◆ **Dataset content**

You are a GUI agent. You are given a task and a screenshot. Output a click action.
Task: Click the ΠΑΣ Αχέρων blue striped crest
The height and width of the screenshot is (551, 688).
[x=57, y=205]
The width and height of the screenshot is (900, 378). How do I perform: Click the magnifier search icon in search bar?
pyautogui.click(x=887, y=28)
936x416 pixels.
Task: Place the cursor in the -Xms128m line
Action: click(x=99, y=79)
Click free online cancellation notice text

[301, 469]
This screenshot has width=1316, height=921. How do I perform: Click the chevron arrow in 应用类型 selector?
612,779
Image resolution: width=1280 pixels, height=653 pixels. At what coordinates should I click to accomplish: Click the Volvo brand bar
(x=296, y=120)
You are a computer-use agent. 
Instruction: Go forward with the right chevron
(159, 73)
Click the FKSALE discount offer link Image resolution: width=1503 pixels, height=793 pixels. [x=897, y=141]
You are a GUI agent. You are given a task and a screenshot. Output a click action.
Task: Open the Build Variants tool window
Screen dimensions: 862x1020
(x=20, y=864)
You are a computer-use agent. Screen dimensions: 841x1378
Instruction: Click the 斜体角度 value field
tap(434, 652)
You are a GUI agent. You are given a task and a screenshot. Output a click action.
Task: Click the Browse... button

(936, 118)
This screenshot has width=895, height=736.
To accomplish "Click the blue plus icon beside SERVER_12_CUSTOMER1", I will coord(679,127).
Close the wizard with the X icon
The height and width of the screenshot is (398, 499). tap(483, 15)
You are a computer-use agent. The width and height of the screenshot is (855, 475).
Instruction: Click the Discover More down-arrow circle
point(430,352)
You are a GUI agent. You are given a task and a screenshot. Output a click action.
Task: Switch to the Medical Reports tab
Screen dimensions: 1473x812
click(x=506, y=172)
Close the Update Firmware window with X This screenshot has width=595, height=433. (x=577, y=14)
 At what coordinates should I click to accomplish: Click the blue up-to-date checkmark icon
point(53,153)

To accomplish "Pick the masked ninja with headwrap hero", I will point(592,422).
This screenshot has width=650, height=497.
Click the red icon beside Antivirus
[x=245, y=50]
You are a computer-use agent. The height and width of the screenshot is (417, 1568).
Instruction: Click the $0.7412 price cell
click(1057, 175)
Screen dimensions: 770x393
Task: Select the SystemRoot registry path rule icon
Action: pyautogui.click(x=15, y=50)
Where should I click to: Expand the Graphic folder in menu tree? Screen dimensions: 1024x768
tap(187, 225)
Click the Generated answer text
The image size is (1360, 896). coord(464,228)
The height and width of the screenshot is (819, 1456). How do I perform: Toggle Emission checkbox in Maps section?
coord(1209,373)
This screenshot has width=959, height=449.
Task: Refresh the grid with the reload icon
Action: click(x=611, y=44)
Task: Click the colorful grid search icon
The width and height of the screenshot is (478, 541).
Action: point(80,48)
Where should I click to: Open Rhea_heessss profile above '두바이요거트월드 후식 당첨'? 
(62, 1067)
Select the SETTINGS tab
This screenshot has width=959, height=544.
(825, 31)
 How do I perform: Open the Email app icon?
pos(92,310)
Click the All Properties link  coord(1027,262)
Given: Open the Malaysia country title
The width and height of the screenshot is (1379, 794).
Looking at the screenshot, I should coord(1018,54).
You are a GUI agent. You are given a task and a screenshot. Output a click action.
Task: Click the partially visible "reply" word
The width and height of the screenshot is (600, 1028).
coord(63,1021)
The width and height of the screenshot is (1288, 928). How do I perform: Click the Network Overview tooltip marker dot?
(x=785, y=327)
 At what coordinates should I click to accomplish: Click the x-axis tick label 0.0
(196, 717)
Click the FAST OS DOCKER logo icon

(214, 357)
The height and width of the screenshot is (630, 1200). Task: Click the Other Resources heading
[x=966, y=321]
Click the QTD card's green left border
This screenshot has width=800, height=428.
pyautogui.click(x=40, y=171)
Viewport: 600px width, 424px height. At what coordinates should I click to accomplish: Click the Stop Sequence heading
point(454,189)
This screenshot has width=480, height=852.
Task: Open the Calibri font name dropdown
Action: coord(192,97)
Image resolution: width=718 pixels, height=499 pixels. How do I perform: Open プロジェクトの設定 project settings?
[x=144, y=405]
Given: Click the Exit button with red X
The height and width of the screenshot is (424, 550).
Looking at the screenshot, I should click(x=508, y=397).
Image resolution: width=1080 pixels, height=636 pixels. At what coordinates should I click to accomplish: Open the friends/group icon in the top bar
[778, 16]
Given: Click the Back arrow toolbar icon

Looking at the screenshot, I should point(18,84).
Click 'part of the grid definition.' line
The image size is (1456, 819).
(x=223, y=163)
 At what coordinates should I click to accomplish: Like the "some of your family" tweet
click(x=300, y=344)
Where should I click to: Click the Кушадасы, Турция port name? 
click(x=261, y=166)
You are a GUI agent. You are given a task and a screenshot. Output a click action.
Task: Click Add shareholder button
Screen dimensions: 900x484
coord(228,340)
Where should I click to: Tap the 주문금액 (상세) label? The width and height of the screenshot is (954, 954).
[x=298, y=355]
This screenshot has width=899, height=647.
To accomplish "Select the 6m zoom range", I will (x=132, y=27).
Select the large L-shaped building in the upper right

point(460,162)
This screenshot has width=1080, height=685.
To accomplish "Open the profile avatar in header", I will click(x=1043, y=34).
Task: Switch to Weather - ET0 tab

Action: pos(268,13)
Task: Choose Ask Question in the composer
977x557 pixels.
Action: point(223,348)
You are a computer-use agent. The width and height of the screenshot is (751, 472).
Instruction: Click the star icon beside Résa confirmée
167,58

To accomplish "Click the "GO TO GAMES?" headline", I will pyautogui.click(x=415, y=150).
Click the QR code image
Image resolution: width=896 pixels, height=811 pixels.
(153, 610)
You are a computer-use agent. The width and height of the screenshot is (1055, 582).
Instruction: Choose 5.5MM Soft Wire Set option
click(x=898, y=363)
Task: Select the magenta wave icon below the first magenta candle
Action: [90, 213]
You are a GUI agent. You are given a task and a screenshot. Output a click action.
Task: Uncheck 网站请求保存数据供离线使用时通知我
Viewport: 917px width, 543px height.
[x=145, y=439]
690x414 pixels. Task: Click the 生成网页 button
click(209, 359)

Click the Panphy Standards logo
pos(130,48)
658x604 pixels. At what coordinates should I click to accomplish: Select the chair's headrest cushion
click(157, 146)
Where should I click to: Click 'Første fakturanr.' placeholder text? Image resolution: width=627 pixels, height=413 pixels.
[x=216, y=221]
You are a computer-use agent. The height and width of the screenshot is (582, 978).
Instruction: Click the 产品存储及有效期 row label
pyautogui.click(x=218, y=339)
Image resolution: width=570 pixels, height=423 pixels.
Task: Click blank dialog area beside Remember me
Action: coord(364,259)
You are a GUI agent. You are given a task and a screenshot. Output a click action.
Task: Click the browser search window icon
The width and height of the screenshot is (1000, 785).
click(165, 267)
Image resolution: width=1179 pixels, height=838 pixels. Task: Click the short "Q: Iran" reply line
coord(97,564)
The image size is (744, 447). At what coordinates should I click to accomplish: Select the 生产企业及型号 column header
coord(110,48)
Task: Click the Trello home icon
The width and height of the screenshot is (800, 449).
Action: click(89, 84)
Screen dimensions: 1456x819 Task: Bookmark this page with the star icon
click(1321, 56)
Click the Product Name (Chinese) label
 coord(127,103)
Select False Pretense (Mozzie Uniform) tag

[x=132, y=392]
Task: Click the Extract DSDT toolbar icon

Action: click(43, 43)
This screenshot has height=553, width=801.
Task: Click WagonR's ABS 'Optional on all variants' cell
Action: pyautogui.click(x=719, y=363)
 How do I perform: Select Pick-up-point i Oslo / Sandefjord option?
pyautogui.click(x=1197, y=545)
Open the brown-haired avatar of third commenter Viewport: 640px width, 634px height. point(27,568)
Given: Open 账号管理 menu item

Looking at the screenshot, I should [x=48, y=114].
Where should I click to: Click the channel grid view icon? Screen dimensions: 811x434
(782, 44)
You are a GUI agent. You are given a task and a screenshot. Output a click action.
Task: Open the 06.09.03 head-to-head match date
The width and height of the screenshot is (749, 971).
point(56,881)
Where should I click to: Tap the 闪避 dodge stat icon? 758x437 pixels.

◆ **What the task asks**
Where a line in the listing holds the string "window", include it in the count, then report the total alone.

◆ **Written response**
3